Japan restaurant are covered with stickers on the front window, and one of them is this, and they seemingly appear everywhere.
Curious about what this sticker is, we asked our trusty friend Google. Not knowing Japanese, we had to use creative search phases to finally identifying the site behind this sticker: Tabelog
Tabelog is actually the largest food review website in Japan, and can be thought of as the Japanese equivalent of Yelp. Japanese are known to be very tough food critic, so any place with Tabelog score of 3.5 or above is considered great and definitely worth a visit.
Tabelog is great that it has an English website so it is easy to navigate. Just type in your area, set conditions (Categories, budget), hit search, and you are good to go. Unfortunately, Tabelog does not allow you to sort by ranking for free (it is in the Japanese premium app), so you need to go through the restaurants and find the highest ranked one.

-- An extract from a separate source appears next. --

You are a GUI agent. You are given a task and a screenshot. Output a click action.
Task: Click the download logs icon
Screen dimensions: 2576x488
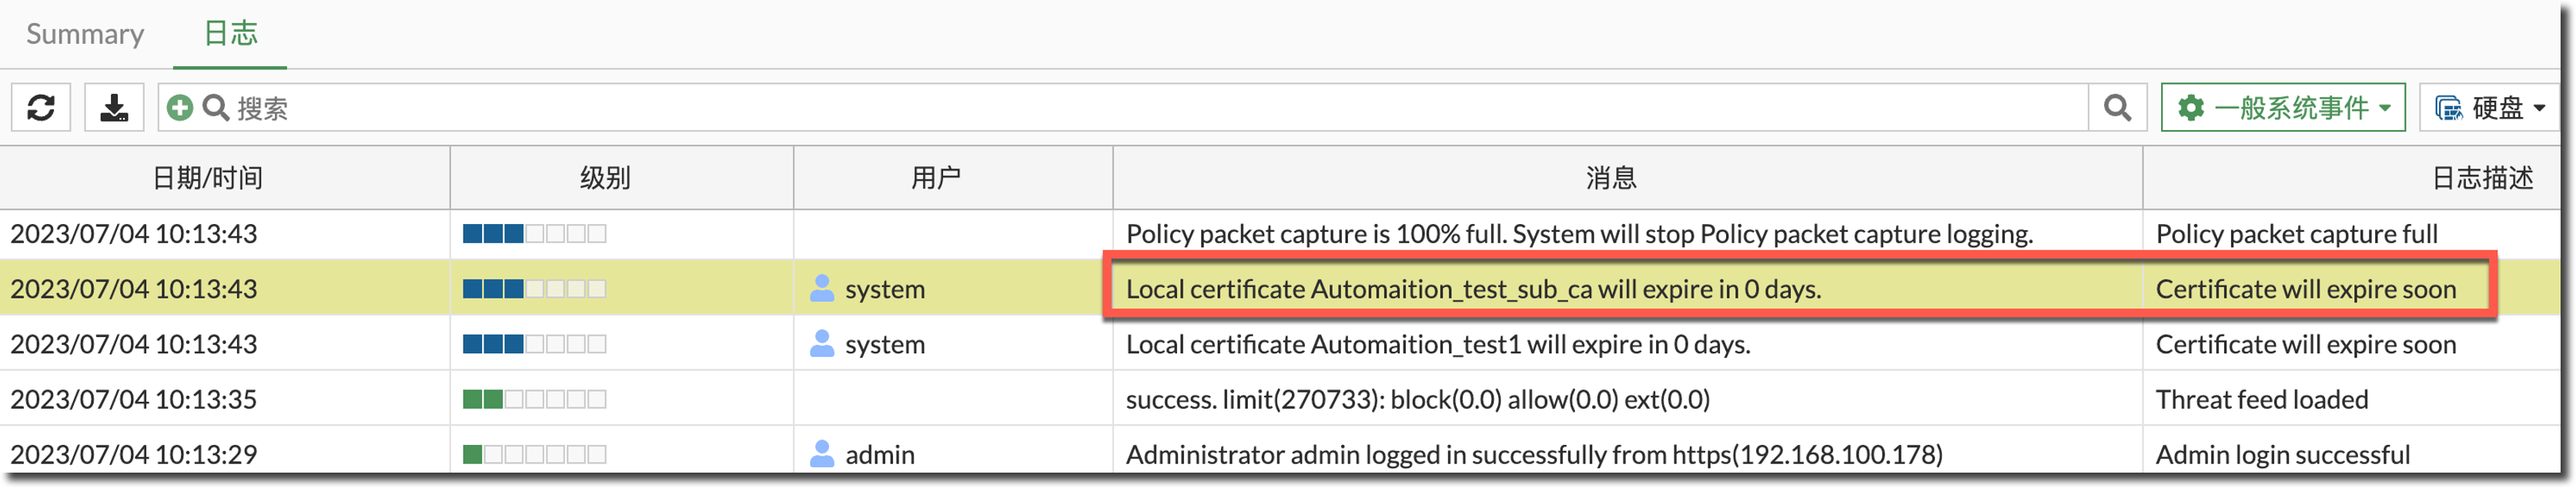[114, 107]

We were very grateful we found mandohanada (review will come in a later post!), as it feels just different to be dining with Japanese locals than surrounded by foreign tourists. You really feel like you are part of the society!
Therefore tip#2: use Tabelog or local food review apps to eat like a local!
Tip #3: Don’t trust free maps
You will encounter a lot of free maps during the trip, usually in hotels, tourist spots, or shopping malls. These free maps are filled with ads. Based on our experience, the restaurants on them are usually not that good.
The rationale is simple: good restaurants usually are already very busy with queues (see Tip #1), so there is not really a need to waste advertising budget, since they don’t have enough capacity to serve customers already. Restaurants on free maps are usually targeting tourists, so they will likely serving you non-authentic Japanese meals catered for foreigners taste. They will likely overcharge too.
Tip #3: Remember, free maps are only good for one thing: maps of tourist traps to avoid.